The Pi uses two switches to determine the position of the door and relay to trigger the existing garage door opener’s operation button. This simple circuit could serve many different purposes, not just opening a garage door. It would be easy to replicate the relay driver, too, if you needed more than one switch for some other purpose.

animationThe Web app is available on GitHub. There’s a cool SVG animation (see left) that shows the status of the door as it opens and closes–presumably to help get the WAF higher. This would be a great starter project for someone getting their feet wet with the Pi or with Web apps.

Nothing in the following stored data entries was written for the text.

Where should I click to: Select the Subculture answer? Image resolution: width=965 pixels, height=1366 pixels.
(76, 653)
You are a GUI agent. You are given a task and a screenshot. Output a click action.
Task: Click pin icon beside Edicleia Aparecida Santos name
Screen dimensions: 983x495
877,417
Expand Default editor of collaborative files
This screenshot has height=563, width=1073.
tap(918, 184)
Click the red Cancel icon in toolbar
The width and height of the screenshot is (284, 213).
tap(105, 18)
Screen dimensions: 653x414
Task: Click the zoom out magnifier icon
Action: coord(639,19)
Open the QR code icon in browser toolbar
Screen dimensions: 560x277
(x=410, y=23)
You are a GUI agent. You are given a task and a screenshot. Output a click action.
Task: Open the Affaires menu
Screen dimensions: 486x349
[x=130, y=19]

We saw a lot of garage door openers earlier this year, including one for a cat. Still, we liked the simplicity of this one and the mesmerizing animation.

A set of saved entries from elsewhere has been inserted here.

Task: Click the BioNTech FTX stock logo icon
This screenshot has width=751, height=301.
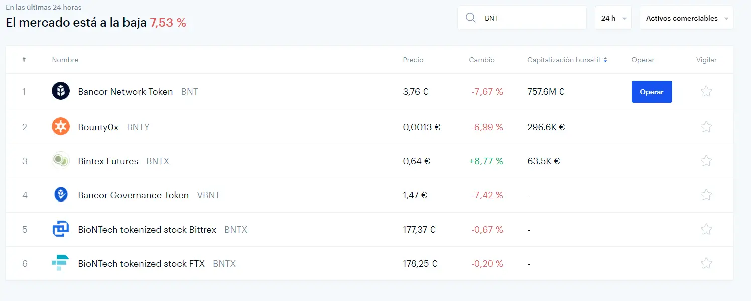Action: click(x=61, y=263)
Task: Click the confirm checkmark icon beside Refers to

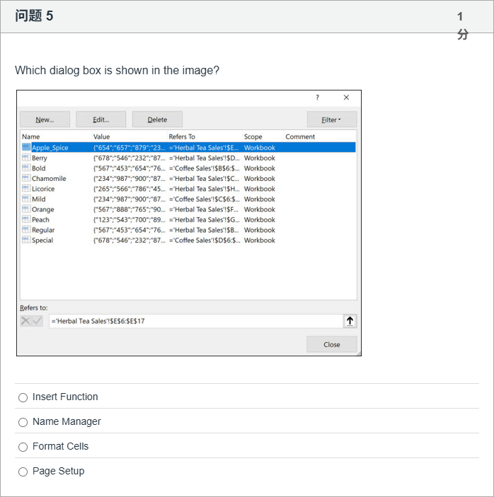Action: pos(37,321)
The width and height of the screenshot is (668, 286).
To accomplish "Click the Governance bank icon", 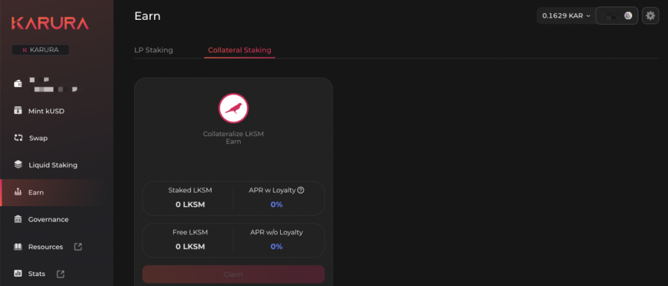I will 18,219.
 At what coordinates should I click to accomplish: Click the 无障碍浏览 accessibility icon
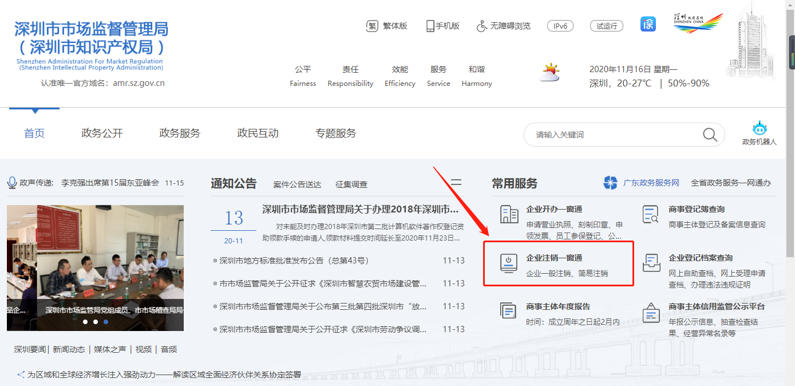pos(482,25)
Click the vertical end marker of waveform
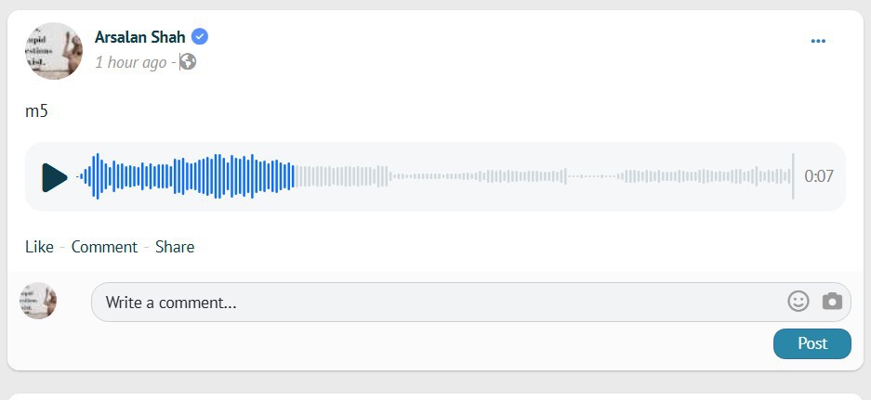 [x=793, y=176]
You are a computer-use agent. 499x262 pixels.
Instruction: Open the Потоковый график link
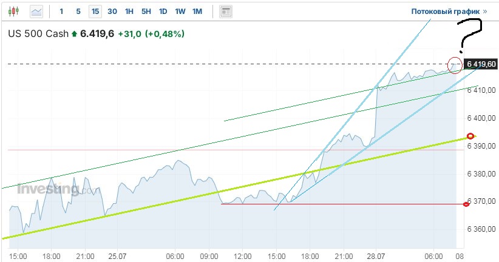[449, 11]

5 thoughts on “Open Sesame Raspberry Pi Style

  1. Some may say “yet another garage door opener project”, but I think there’s value in publishing these as there can always be a new angle or something to learn from the new entries and old articles tend to be forgotten a bit. Putting a new article on top of the pile, so to speak, helps keep the ideas flowing. Thx Hackaday.

  2. If neither the door open or closed reed-switch is activated, which is a partially open garage door… the code (status.sh) considers this an “error”?
    Also, the hardware could add a capacitor to ensure only a pulse can be output to the door controller, so a RPi stuck at 1 GPIO does not jam the opener’s button.

    1. Yes, I just chose “error” because it wasn’t “opened” or “closed”. It’s not really user facing so it could have been “get_schwifty”.

      The cap is a good idea. Thanks for suggesting it.

    1. :) same principle. Anyone that builds things to be used around the house is all too familiar with the concept even if it doesn’t have a name.

      Thanks for checking this out, I appreciate it!